ACLU-PA Position: Opposes
HB 1546 would create a new assault offense under Title 18 to prohibit a person from intentionally or knowingly communicating, or posting on social media, the "restricted personal information" of a public official or a family or household member of a public official with: (1) reckless disregard that the restricted personal information will be used to threaten, intimidate or facilitate the commission of a crime against the public official or their family or household member; or (2) the intent that the restricted information will be used to threaten, intimidate or facilitate the commission of a crime against the public official or their family or household member.
Publicly posting “restricted information” would be graded as a first-degree misdemeanor, punishable by up to 5 years in prison. If, as a result of posting such information, someone else inflicted bodily injury on a public official or their family or household member, the person posting the information would be charged with a second-degree felony, punishable by up to 10 years in prison.
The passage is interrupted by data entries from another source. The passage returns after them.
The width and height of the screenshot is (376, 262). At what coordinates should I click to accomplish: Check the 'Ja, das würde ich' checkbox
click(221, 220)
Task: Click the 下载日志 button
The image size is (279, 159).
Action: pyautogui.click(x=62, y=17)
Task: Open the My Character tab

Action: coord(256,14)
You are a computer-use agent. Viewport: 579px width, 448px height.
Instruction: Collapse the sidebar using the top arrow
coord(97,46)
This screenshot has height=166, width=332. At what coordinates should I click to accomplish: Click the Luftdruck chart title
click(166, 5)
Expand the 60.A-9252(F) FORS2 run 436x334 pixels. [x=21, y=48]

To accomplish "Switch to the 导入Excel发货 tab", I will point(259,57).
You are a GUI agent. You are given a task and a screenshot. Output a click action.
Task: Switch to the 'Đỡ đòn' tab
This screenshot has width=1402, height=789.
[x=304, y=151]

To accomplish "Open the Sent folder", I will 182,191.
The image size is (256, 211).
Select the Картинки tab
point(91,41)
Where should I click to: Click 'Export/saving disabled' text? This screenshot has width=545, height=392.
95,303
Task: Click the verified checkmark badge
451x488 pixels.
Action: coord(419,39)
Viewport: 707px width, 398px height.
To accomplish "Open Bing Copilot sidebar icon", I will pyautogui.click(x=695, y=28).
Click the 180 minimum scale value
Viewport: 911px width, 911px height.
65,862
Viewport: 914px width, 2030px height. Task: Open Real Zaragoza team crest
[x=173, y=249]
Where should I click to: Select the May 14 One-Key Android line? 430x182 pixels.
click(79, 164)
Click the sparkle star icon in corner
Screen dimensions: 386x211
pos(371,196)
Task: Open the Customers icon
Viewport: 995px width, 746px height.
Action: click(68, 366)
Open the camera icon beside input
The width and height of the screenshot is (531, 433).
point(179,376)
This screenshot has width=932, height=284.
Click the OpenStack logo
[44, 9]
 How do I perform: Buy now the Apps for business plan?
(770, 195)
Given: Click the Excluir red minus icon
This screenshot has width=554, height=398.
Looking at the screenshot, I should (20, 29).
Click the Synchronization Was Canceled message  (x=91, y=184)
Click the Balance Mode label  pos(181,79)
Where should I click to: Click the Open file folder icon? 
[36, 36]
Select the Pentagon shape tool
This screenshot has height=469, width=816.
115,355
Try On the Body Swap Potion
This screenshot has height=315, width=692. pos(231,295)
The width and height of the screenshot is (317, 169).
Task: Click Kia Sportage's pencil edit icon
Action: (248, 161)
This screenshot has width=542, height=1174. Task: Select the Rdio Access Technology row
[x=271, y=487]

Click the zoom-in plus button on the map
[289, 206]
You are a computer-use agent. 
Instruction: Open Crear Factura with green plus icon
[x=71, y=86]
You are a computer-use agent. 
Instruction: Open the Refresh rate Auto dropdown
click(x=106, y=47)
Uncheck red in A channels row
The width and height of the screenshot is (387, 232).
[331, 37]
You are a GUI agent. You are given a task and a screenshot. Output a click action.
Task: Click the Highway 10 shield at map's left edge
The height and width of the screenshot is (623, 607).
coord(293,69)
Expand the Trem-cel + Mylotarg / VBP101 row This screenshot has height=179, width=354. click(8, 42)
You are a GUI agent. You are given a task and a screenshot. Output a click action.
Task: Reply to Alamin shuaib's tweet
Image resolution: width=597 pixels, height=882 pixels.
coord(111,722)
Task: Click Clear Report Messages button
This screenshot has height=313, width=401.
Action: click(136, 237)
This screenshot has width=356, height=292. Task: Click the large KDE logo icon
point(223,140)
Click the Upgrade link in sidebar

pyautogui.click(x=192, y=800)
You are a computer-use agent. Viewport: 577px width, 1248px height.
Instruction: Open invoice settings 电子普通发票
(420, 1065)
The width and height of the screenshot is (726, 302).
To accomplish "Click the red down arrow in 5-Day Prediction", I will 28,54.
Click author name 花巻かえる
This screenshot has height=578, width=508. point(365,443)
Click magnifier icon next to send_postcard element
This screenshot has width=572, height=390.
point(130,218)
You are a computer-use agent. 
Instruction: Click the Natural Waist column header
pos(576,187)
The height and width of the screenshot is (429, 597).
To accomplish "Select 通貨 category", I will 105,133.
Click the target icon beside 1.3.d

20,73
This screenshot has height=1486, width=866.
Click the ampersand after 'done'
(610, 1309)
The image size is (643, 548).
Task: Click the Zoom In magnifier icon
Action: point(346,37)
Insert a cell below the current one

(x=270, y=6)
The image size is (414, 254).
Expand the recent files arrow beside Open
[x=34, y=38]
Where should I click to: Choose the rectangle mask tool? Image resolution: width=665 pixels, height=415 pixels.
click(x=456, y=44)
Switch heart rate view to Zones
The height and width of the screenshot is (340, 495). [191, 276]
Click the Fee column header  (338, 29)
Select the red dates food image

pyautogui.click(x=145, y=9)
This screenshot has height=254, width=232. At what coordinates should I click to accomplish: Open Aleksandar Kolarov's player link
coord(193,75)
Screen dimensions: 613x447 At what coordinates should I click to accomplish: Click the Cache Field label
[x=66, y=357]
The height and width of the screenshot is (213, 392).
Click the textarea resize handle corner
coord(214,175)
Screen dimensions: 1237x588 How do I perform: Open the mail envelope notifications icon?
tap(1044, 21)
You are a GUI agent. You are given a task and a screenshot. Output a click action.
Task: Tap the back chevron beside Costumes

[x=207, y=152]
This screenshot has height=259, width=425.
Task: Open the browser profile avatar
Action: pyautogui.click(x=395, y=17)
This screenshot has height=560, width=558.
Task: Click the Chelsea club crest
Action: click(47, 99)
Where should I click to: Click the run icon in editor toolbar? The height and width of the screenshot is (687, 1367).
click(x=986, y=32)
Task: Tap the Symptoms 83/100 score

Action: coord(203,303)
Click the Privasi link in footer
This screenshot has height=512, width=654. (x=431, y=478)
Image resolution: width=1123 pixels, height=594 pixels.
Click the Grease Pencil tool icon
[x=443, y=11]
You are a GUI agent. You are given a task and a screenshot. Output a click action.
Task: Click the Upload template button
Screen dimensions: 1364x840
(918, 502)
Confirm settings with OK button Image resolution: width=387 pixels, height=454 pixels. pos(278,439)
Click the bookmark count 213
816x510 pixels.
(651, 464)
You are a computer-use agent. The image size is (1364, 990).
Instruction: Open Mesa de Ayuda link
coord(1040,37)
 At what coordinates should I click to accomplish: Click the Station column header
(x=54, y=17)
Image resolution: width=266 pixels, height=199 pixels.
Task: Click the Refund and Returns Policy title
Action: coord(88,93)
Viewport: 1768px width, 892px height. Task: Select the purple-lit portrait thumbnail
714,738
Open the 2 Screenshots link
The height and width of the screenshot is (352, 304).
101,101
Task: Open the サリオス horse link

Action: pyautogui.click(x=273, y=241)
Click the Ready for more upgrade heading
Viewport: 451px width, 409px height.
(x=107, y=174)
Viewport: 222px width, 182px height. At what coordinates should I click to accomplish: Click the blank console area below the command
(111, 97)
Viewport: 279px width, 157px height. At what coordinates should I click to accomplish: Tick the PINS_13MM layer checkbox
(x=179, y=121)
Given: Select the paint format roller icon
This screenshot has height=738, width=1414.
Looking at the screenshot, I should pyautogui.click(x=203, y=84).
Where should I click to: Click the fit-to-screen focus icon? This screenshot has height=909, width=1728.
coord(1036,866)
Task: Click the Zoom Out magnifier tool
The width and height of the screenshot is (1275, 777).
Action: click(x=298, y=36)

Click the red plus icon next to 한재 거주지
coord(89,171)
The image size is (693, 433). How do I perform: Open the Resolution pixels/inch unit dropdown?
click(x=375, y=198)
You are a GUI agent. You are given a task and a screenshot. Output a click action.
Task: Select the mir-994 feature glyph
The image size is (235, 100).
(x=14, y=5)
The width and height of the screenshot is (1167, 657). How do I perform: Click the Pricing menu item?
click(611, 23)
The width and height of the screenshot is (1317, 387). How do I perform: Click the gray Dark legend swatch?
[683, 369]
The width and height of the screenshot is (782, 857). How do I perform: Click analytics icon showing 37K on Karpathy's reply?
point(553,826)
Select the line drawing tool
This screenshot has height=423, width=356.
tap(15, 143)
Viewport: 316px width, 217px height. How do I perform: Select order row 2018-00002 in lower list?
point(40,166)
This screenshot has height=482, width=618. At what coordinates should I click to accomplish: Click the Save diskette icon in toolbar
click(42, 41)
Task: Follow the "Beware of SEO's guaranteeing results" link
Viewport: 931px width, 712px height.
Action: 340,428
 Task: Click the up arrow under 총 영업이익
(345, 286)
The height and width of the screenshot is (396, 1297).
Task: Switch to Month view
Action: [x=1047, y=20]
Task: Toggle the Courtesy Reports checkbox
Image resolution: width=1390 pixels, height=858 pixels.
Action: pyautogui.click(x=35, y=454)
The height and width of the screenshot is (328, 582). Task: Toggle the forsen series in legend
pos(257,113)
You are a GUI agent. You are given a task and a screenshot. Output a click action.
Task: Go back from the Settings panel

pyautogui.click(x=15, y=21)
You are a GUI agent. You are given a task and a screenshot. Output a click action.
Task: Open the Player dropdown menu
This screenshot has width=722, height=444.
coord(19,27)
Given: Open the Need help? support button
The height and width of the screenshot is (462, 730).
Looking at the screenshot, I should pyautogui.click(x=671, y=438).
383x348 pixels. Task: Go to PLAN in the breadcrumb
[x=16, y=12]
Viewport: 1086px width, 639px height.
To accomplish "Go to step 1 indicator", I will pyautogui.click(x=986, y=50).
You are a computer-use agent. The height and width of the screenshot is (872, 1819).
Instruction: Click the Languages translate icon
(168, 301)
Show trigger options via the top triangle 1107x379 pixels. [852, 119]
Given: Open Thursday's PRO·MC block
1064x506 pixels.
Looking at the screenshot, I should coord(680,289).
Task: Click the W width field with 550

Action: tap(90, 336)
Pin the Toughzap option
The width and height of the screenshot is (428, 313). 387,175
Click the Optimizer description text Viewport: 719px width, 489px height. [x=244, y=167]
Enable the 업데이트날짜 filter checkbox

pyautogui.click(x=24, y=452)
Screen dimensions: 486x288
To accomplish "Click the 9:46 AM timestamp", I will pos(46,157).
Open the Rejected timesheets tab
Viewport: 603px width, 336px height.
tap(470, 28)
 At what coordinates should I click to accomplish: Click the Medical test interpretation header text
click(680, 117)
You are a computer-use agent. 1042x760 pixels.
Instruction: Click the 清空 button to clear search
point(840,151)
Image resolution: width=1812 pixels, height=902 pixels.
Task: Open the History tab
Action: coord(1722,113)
HB 1546 proposes a dangerous, and almost certainly unconstitutional, expansion of protections that apply to a broad list of 39 public officials, most of whom are not public safety officials. The bill also protects their family and household members, which includes ex-spouses and former sexual or intimate partners. The bill prohibits publicly posting, or communicating in any way, "restricted personal information" about an official or a family/household member. Restricted information can include the most basic of information, including the name or image of the public official. Finally, in order to be criminally charged, HB 1546 does not require that a person directly threaten or cause harm to an official. Instead, HB 1546 would hold people criminally liable for perceived future harm committed by someone else.
Governor Wolf signed HB 1546 into law on November 17, 2022 as Act 165 of 2022.